Po prawdziwie tropikalnych upałach pogoda da nam chwilę oddechu i przez najbliższe dni, w całym kraju będziemy mogli cieszyć się nieco niższą temperaturą.
"Miniony tydzień był pogodowo bardzo dynamiczny. Upał: 36,1 stopnia - Słubice, nawalne opady deszczu: 60,3 mm/1h - Poznań, 20mm/19 min np. Warszawa, grad do 9 cm, trąby powietrzne, wiatr powyżej 100 km/h. Susza i jednocześnie wezbrania i zalania!" - wymienia na Twitterze Grzegorz Walijewski z Instytutu Meteorologii i Gospodarki Wodnej. "Weekend. Chwila odpoczynku!" - dodaje.
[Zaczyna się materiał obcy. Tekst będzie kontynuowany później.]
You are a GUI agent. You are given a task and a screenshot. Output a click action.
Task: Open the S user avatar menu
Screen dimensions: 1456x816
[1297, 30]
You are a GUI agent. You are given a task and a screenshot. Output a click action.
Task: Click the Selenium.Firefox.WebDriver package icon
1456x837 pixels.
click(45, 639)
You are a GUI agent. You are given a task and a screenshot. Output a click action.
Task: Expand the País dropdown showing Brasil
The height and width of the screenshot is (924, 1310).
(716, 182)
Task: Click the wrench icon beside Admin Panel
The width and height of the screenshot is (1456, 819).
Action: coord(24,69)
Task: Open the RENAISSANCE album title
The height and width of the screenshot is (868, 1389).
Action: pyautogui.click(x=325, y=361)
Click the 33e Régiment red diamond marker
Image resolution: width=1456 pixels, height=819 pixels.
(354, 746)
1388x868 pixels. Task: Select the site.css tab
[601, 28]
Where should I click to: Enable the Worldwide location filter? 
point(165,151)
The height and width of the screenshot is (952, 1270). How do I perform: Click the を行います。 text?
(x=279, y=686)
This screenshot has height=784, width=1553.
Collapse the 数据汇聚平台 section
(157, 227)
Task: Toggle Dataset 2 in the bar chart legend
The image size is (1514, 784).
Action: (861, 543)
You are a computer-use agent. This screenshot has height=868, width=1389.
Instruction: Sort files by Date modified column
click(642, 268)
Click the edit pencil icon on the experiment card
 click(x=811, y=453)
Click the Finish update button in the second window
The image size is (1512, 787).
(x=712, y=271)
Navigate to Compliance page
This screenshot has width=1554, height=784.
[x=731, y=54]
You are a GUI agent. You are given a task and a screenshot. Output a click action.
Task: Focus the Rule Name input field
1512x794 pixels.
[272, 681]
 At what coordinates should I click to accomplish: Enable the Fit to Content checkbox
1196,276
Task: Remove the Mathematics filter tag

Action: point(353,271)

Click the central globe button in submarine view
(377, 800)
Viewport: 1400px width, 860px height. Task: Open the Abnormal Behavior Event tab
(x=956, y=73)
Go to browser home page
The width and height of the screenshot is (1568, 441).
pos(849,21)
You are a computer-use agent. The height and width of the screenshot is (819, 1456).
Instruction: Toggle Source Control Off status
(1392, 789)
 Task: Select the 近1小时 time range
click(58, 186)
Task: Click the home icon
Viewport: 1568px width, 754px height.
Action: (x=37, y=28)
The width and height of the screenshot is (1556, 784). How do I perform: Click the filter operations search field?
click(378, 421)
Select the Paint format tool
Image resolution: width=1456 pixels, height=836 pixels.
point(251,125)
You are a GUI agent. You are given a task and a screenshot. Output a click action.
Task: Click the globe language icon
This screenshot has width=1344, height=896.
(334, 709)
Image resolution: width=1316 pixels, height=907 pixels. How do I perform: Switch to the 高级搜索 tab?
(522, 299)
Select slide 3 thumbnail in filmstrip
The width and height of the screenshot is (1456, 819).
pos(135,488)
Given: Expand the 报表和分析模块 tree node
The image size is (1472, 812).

W weekend (26-27 czerwca) wartości nie przekroczą 26 stopni w cieniu, co jest dość dużą zmianą, biorąc pod uwagę, że w ubiegły weekend temperatura w Polsce osiągała nawet 35 stopni. Od poniedziałku możemy jednak liczyć na ponowne ocieplanie się pogody - temperatura w ostatnie dni czerwca oscylować będzie wokół 25-27 stopni na wybrzeżu, do 31 stopni na południu i południowym wschodzie kraju. Najbliższe dni okażą się przy tym raczej pogodne, choć możliwe będą przelotne opady deszczu czy burze.
Instytut Meteorologii i Gospodarki Wodnej wydał na sobotę 26 czerwca ostrzeżenia pierwszego, najniższego, stopnia przed burzami z gradem dla południowo-wschodniej Polski.
Alert obowiązuje do godzinny 13:00 w całym województwie lubelskim oraz na wschodnich i południowych obszarach województwa mazowieckiego, sąsiadujących z Lubelszczyzną. Do godziny 21:00 burze z gradem mogą pojawić się też w województwach: podkarpackim, małopolskim z wyjątkiem obszarów położonych na północ od powiatu krakowskiego oraz w województwie śląskim od Katowic po Żywiecczyznę.
Jak informuje IMGW, prognozowane są burze, którym miejscami będą towarzyszyć opady deszczu lokalnie do 40 milimetrów oraz porywy wiatru do 70 kilometrów na godzinę. Miejscami spadnie grad.